Which of the following options would be an ideal first encounter with someone that you’ve just met?

  1. Drinks at a quiet bar in Surry Hills for inner city workers on Tuesday night
  2. Dinner and then ice-cream whilst sitting on the seats facing the Harbour Bridge on Wednesday night
  3. Karaoke with his / her friends and then dinner as group at Darling Harbour on Thursday night
  4. Pre-dinner drinks at a bar, followed by a fancy dinner, movie and then a scenic walk around Circular Quay on Friday night
  5. Brunch in a bustling inner city café in Paddington on Saturday morning
  6. Light lunch and a coffee in a quiet café at Dawes Point whilst watching people go by on early Sunday afternoon

My answer will ALWAYS be…

Option (6) because I’m an absolute sucker for a view and if a woman is able to pick up on this without me directly saying it to her then I’ll slap out a 4.5 carat diamond ring for her – I’m a simple guy.

Nah, I’m just playing – it’s going to take more than that for me to fork out a 4.5 diamond carat ring. But yes, it’s always going to be Option (6) because the last thing I want to do is to organise some lavish date (I’m paying of course) and then realise my date is literally a dumb-ass. In other words, the conversation is completely one way, she constantly needs reassurance, she talks about the differences between full-cream milk and light-cream milk as her favourite pastime and she can’t decide on whether to get the skin-less chicken caeser salad with chips and the skin-less chicken caeser salad with chips – no, that wasn’t just a typo! Now Option (6) is what I consider to be a “preliminary date” because it is a no fuss option that allows me to get to know her the best. Since the preliminary date offers the quietest and most relaxing atmosphere as compared to Options (1) – (5), it also gives her the opportunity to really get to know me.

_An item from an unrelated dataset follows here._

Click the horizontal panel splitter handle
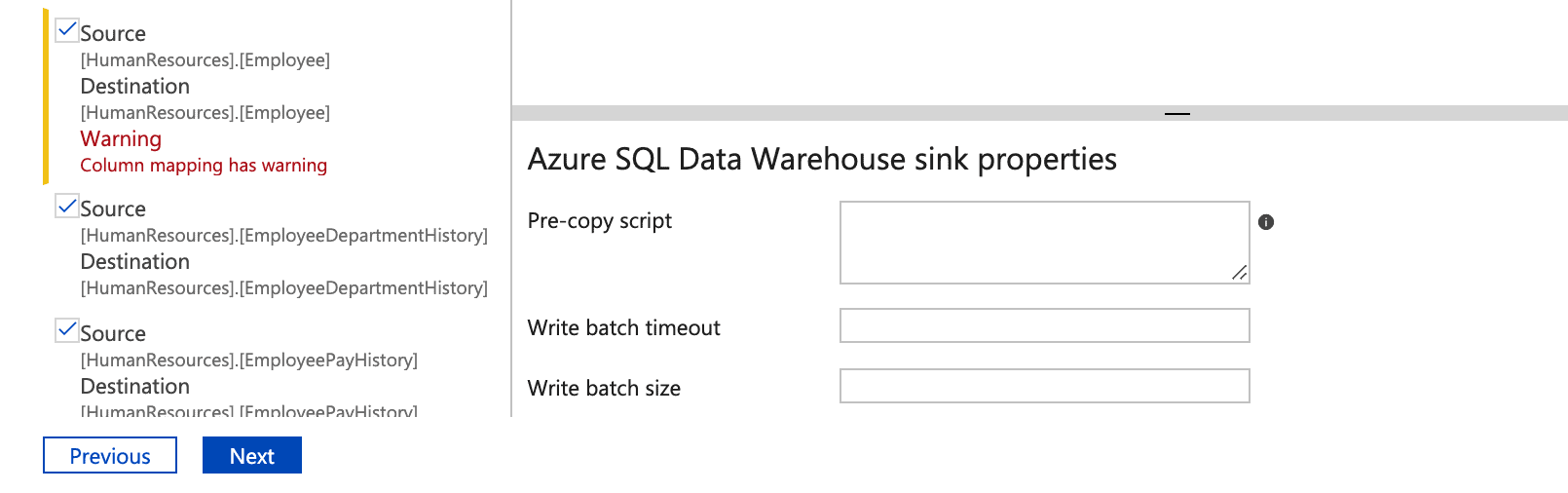 click(1176, 114)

Put simply, the preliminary date is the date before the proper first date i.e. it is more of a casual get-together as opposed to an all-out first date. The purpose of this preliminary date is to decide whether or not you want to see that person again. Just remember that there is always something to be learnt from meeting someone new and that there is no such thing as wasting your time when this situation occurs. Even if at the end of the preliminary date, you realised your date does not possess any of the qualities you look for in a partner, you have just learnt what it is that you don’t want in a partner! At the end of the day, however, you want to make sure that your time is utilised in the best way possible. At the same time, your date most probably wants the same thing, so be considerate of this as this creates a win-win situation and that’s what we always strive for.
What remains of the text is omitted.